神威に次ぐ実力者の人物。能力、戦闘力が不明である男は二番目の席に座しているのだ。何も知らない者たちからすれば自分の方が強い、と不満を漏らしたりするものだが、この場に居る彼等は納得していた。

 

 

───まぁ、人間じゃないから仕方ないか、と。

 

 

そんなことで納得するのかと思うかもしれないが、そこは呑み込んでいただきたい。

 

 

「………またあの二人は来てないのか」

 

 

「あの二人、世界を救う為の組織としての自覚が無いじゃない!」

 

 

素朴な服、平凡な顔の少年 志藤(しどう)は誰も座っていない二つの席に訝しげな視線を向ける。同じようにこの場にいない二人に対して、赤髪ツインテールの少女は憤慨する。

 

 

 

 

 

────事情により不在。誰も座ってない二つの椅子がそれを物語る。まぁ、先程来ていた者が一名いるのだが、

 

 

「エンデュミレアならさっき帰ったのでござるよ」

 

 

「…………あんの馬鹿、まともに会議をしたこともないじゃない」

 

 

「あの性悪の話はどうだっていい……そうだろ?」

 

 

 

飛鳥たちと共にいた黒髪の青年、ユウヤは無機質な机に脚を掛けている。

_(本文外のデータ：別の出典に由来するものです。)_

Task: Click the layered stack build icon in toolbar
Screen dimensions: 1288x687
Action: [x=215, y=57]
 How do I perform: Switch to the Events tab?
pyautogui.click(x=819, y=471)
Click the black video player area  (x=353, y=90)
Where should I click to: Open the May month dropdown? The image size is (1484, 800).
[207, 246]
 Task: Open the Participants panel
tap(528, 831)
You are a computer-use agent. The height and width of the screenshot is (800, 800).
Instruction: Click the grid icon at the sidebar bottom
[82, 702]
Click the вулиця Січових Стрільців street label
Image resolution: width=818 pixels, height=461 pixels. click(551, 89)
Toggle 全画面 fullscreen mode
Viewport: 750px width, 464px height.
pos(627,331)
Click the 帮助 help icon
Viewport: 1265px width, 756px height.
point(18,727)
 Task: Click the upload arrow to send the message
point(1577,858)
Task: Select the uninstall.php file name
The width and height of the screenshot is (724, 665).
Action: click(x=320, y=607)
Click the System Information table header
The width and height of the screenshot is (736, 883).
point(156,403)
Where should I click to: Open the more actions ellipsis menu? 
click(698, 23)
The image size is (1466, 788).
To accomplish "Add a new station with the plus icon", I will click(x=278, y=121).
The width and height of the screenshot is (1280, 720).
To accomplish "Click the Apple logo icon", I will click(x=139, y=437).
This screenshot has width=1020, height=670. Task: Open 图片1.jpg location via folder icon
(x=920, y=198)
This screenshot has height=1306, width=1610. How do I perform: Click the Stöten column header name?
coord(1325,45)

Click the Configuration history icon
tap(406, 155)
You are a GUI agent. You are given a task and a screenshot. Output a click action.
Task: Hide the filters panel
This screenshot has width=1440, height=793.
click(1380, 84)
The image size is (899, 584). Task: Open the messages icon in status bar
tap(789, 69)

そして、呆れたように全員に問いかけた。

 

だが一番驚くべきなのは、仲間であるはずのエンデュミレアの信頼が低いという事だ。いや、少し語弊があった。この場に居る全員がエンデュミレアを嫌っている、彼等の顔と態度から見れば分かるのだが………。

 

 

 

 

 

 

 

 

 

 

 

 

「──これが俺からの報告だ」

 

 

話を終えたユウヤ。他の全員は様々な反応を示した。深く考え込む者、興味があるように口笛をして顎を擦る者、手元にある資料を睨み付ける者、

 

 

 

「封印から解かれたケイオスと呼ばれる怪物、蛇女を裏で支配していた異能使い、『カオス』と名乗る異質な存在、そして『禍の王』の戦闘員の黄泉と言う人物か、」

 

 

 

面倒事ばかりじゃな、と神威が飄々とした態度で口にする。

 

 

「やはり、『聖杯』は保護するべきでしょうか?」

 

 

「いや、破壊よ。残しておいて他の奴に渡っても面倒じゃない」

 

 

断言する香織(かおり)の顔にはある種の決意があった。破壊を最優先、それだけが彼女なら感じられた。

 

 

 

「──妾はある現象を調べておった」

 

 

突如告げれた言葉が喧騒を止める。そして、静かになった状況で神威=カタストロフはまとめられた資料を見せつけるように掲げた。

 

 

 

「最近この国の地脈からエネルギーが減少し、とある場所へと集中しておる。このままいけば、

 

 

この地から生命が失われていく」

 

 

息を飲む音が部屋に響く。資料から手を離した神威は、浮かない顔をするユウヤへと視線を向ける。

 

 

ユウヤ自身もそれに気付き怪訝そうに睨むが、

 

 

 

「場所は聖印市、かつて災害により崩壊したとされる、お主の故郷と聞いておった場所じゃ」

 

 

ビキッ、と憔悴していた彼の心にヒビが入った。




──補足、

七つの凶彗星(グランシャリオ)

構成員は僅か七人、それだけで国家と同等の権限を持つ世界連合公認の組織。世界を救うという思想を持ち、多くの事件を解決してきた。